(Pointing data for screenshots)

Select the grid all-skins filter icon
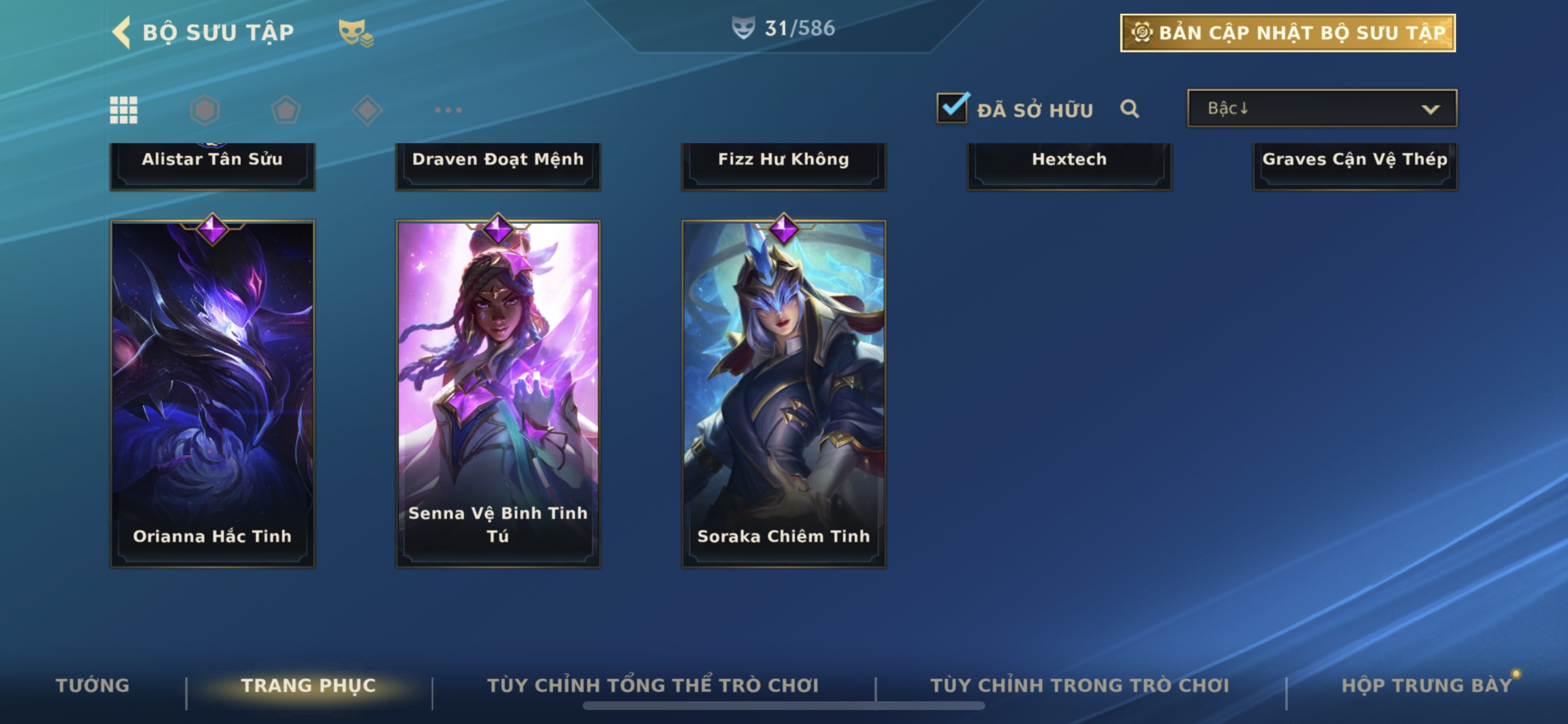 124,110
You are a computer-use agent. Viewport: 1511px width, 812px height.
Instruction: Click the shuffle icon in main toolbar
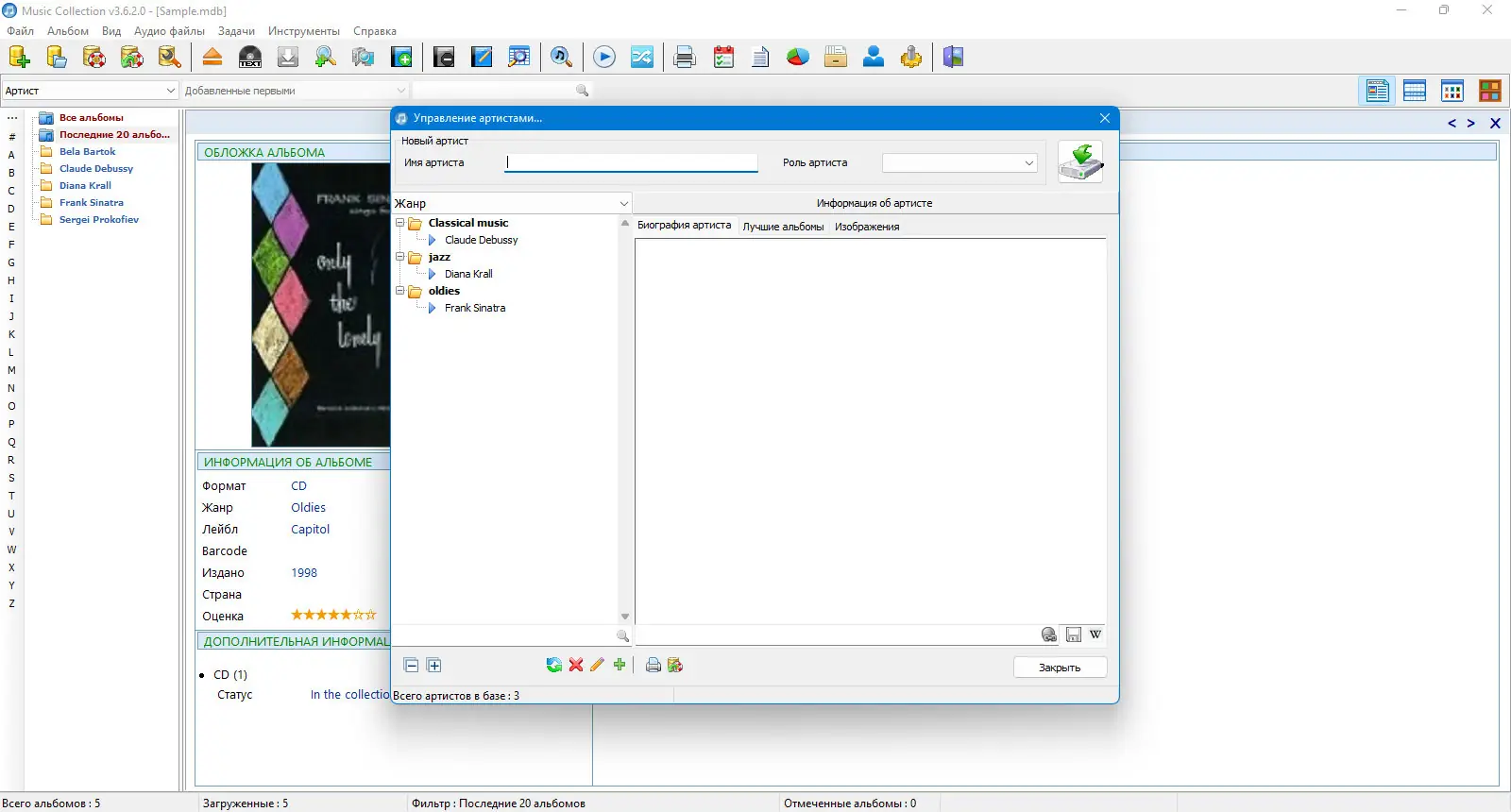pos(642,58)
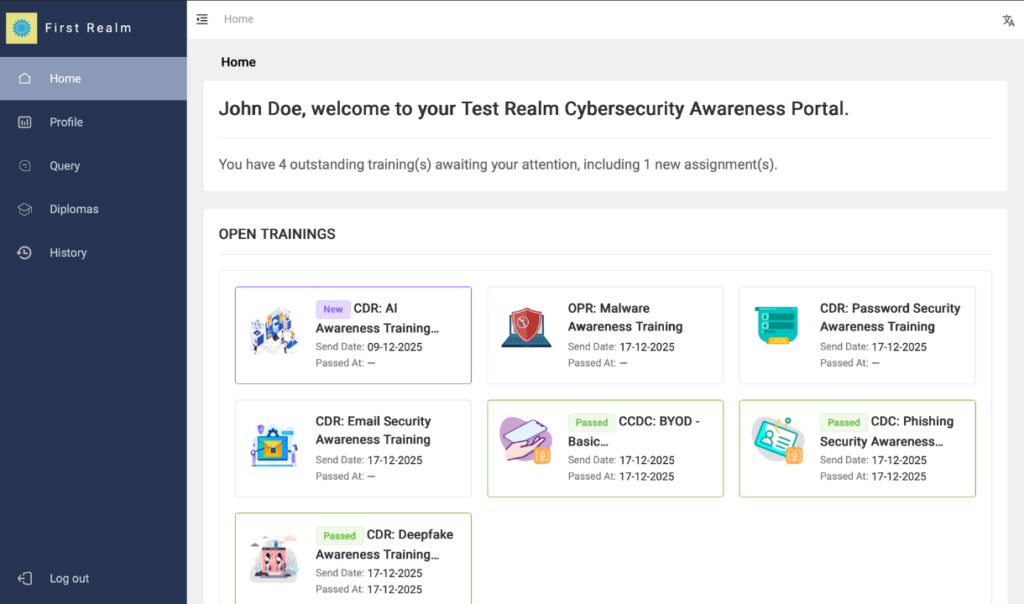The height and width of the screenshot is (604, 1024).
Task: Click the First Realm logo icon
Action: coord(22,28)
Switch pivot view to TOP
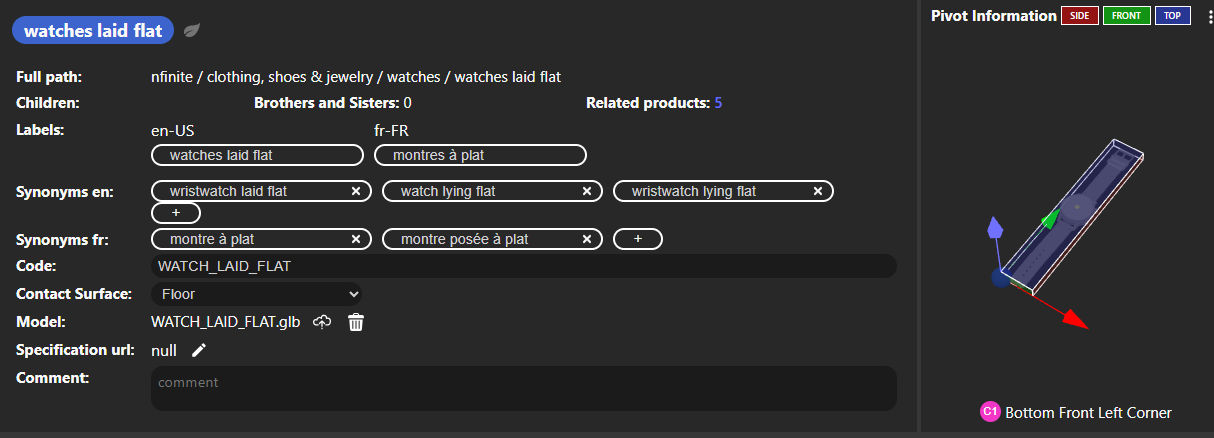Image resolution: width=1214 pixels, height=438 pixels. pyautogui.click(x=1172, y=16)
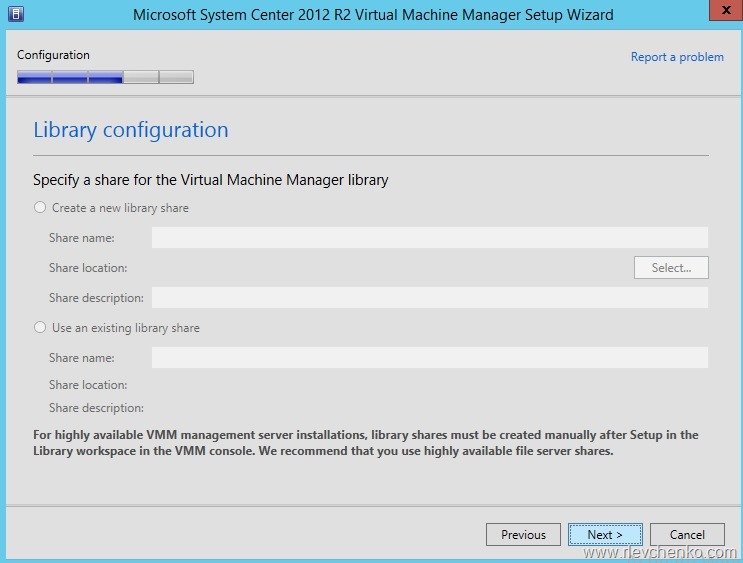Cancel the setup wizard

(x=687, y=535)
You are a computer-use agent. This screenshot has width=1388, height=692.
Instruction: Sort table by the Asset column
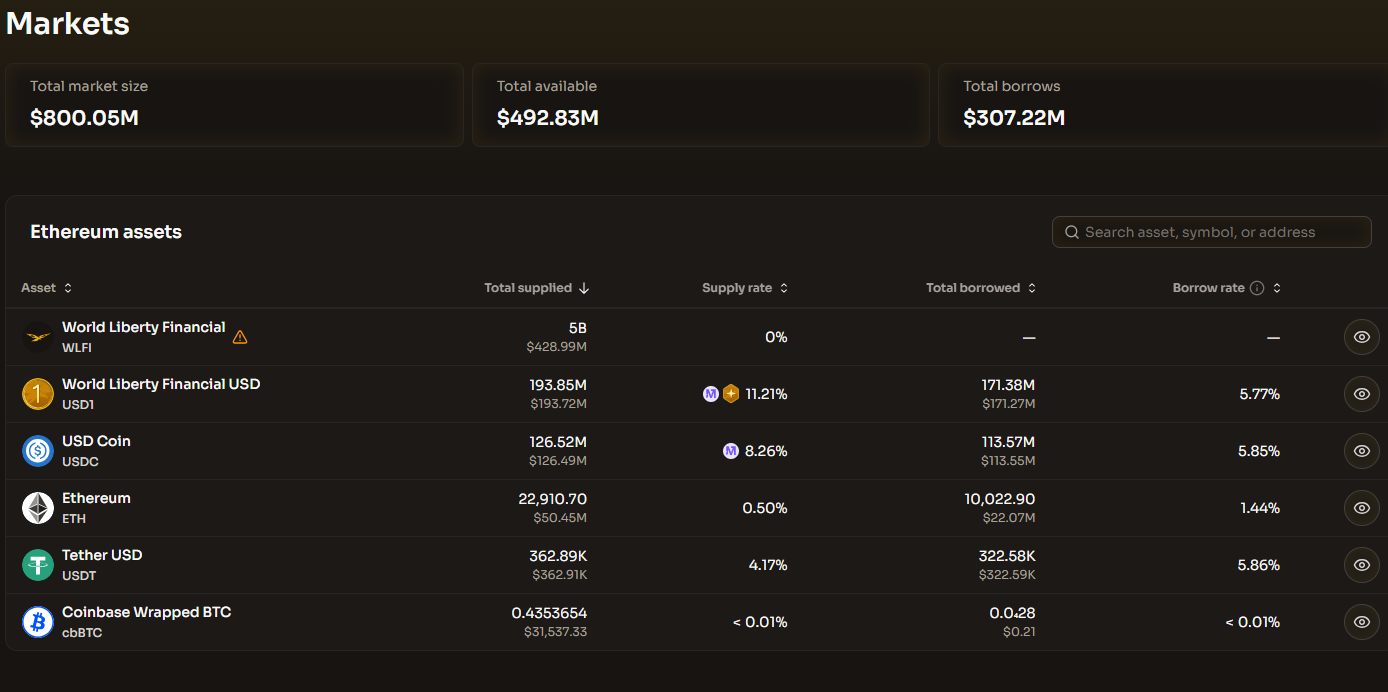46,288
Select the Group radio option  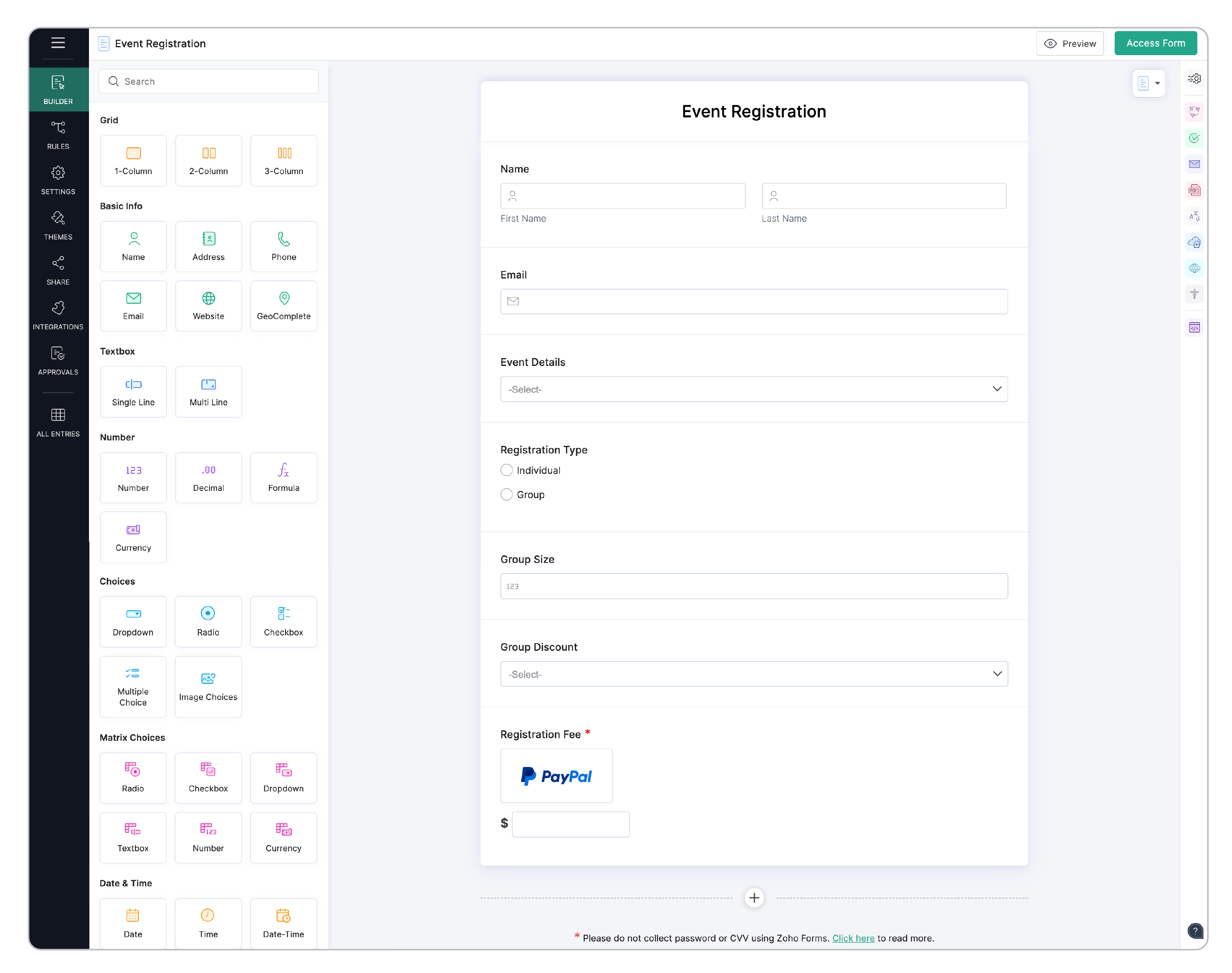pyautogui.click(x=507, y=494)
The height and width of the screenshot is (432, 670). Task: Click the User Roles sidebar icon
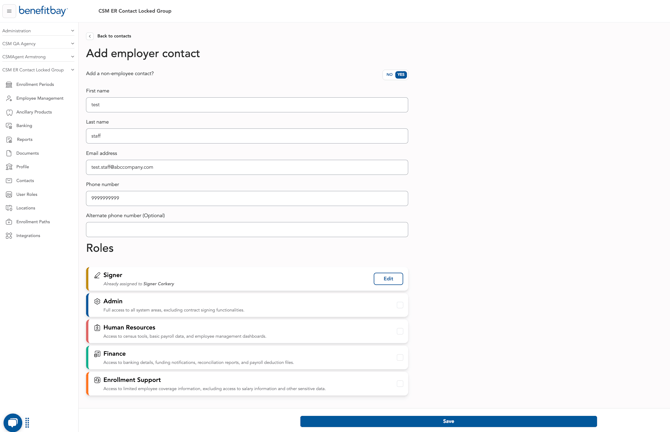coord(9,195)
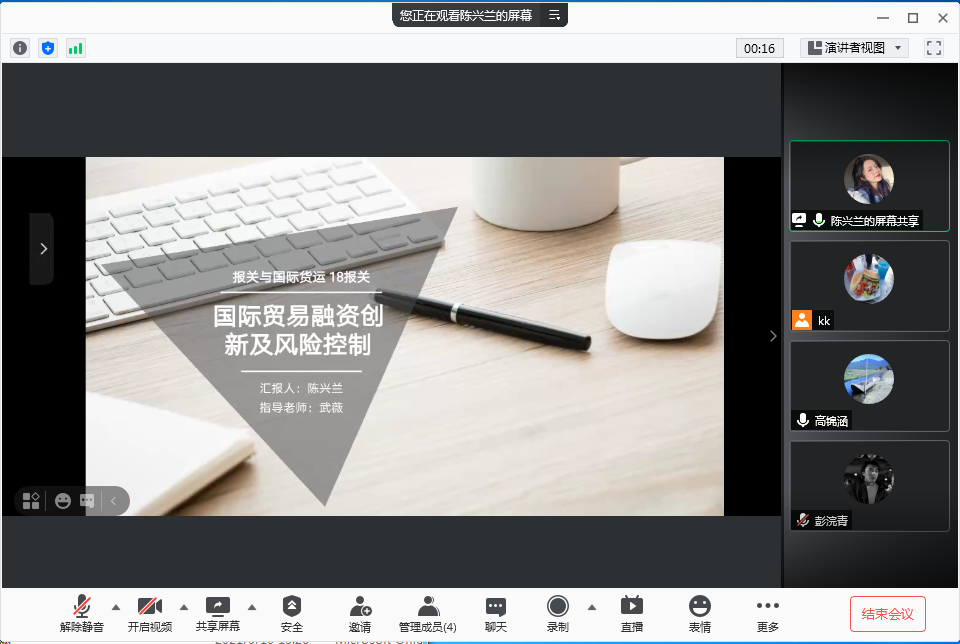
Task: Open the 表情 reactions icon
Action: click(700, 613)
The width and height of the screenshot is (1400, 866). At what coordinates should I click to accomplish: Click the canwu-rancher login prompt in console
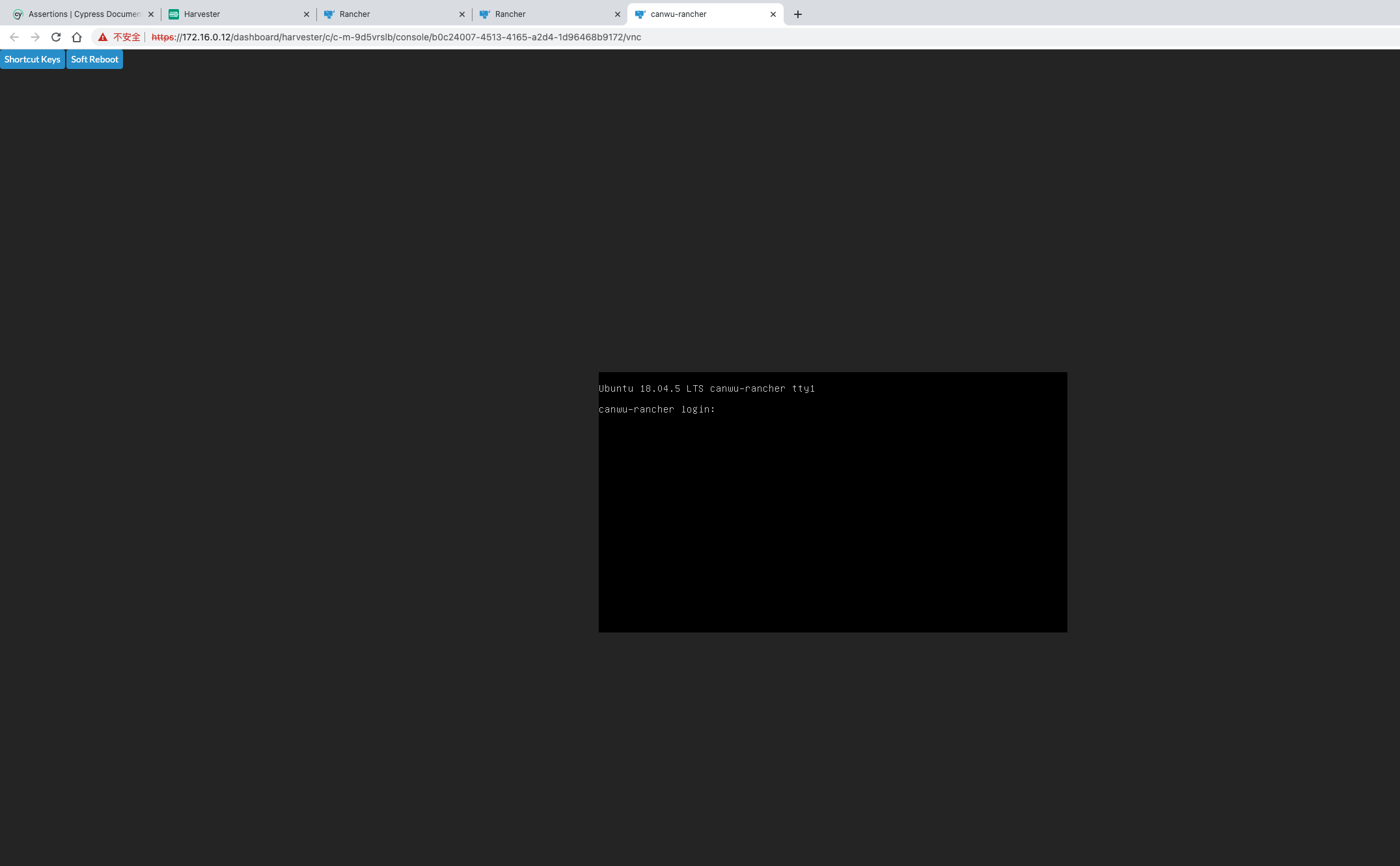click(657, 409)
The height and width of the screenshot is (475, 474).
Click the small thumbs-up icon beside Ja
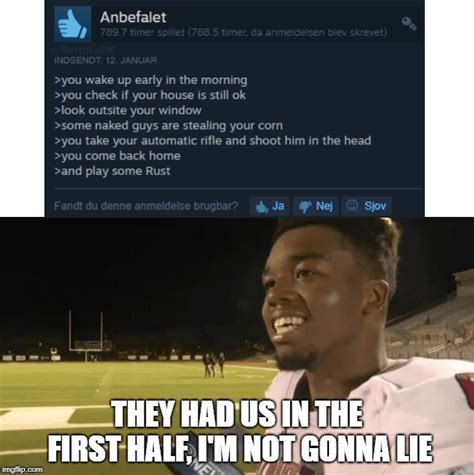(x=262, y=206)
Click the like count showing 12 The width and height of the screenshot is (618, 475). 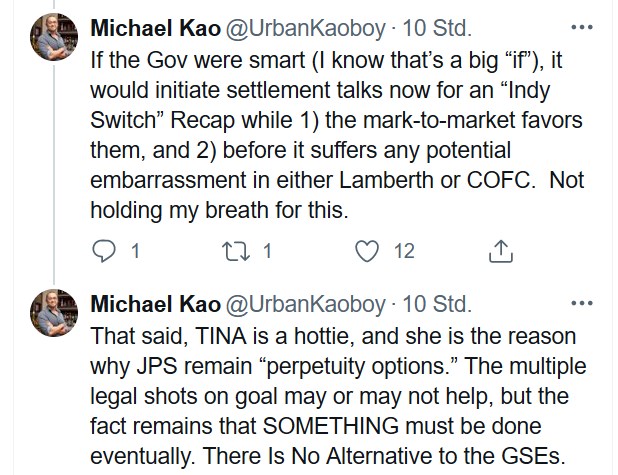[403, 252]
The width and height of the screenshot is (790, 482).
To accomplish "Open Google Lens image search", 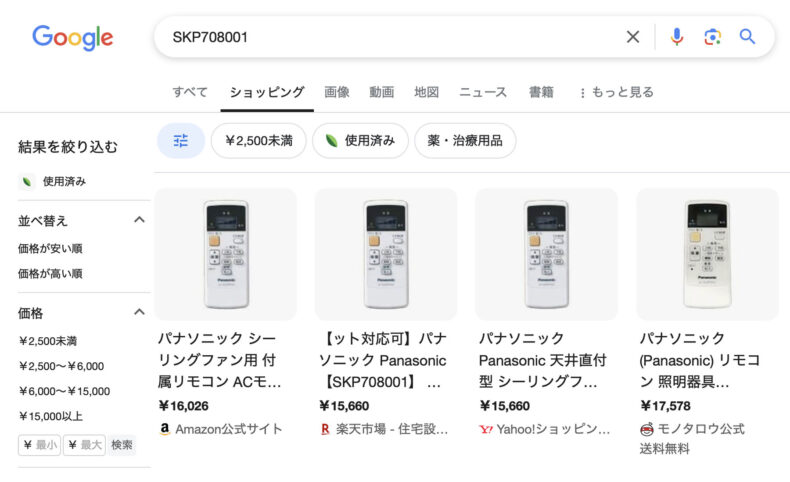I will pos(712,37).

- PROBLEM TO WORK ON -
Can you copy everything from the start of the data down through the line containing "Action: coord(22,28)", word for word, leaving the pictures out of your answer?

- SOLVED EXERCISE -
Select the grid all-skins filter icon
 124,110
You are a computer-use agent. Viewport: 1511px width, 812px height.
Instruction: Click the shuffle icon in main toolbar
pos(642,58)
The height and width of the screenshot is (604, 1024).
Task: Click the First Realm logo icon
Action: coord(22,28)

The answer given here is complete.